I look back on that time as I pursue new ventures, and when I start to get insecure the lies come roaring in: "you have never really been good at anything, just ask your teammates" "you quit when things get hard" "you aren't talented" "things don't work out for you" "you aren't one of the cool girls" ....I know these are lies but at one point I truly believed them. Even in my modeling career, I have struggled with feeling "good enough". I was the "commercial face" that could be a little "thicker". I always felt like my agents doubted me as well by the way they spoke to me.
"We will give it a shot and see! These clients like more normal looking girls"
"Let's see if the plus division could get you some work, you're kinda in between sizing."
"If you could lose 15 pounds I bet you would do a lot more catalog. Or you could gain 40 and kill it in the plus size market. "
I would hear these things and go "oh great, it's just me. I am not meant to really succeed at anything. I am just going to be 'good enough'." I kid you not, these lies stayed with me because I never looked at how far I have come, I focused on how and where I fell short. With my water polo career, I dont focus on the fact that I got 3 NCAA championships, I remembered the harsh words and quitting. Instead of telling myself its pretty damn cool I got signed to Wilhelmina models as my first agency, I would focus on the fact that I was called "thick" (I mean come on its hard not to remember that one!)
Can you relate? What parts of your story are you echoing to yourself? Are you forgetting the impressive, hard-earned parts?
Here's the thing. Life is full of ups and downs. It truly is how you handle the "downs" by tweaking things so that the next time you hit a rough patch, you are a little more prepared to make a better choice/ do something different/stick it out/ etc. I created this label for myself that said I was a quitter. Well, now I have a hard time quitting anything because I don't want that label to be true. What I really should have done from the get-go is give myself grace and dig deep to truly look at the person I knew myself to be. Here are a few things I practice when I start to hear that all too familiar voice creep in telling me I am not good enough.:
1. RECOGNIZE that icky feeling of criticism come on.

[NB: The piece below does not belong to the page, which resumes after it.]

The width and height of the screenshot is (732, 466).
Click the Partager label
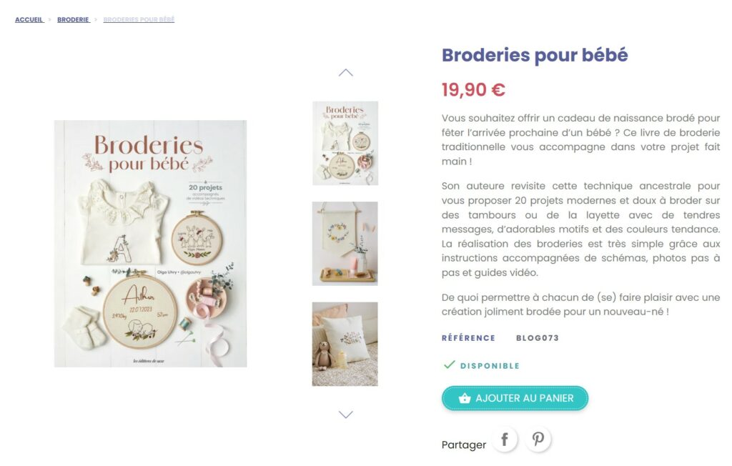463,445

For me, I get anxious all of a sudden. Once this happens, I am able to think "hmm this is not normal, whats going on with me? What just happened that made me feel this way?"
2. PINPOINT the root of what's triggering this feeling so you know how to combat the fear with truth. For me, sometimes it's when I see someone's new post with x brand and feel like I'm behind in my career. I get anxious and have to figure out what made me feel that way first and then ask myself why does it trigger me that way.
3. RECALL some highlights of your life (that could be anything from sports accolades to an amazing home life you have built with your family to degrees you worked hard to get) to remind yourself that you ARE CAPABLE, STRONG, RESOURCEFUL, SMART, AND WORTHY of success.
As I have been more intentional about taking my thoughts captive and getting to the root of them, I have noticed a much healthier mindset that is forward thinking. I can trust myself and I know now that I am not a quitter.
What do you know to be true about you? What do those that love you and know you best say about you? Allow those things to combat the lies that creep in about who you are. I hope this resonates with you and encourages you that you are not alone if you feel stuck at times, not sure of yourself. I have been there too! I'll see ya back here in a couple days.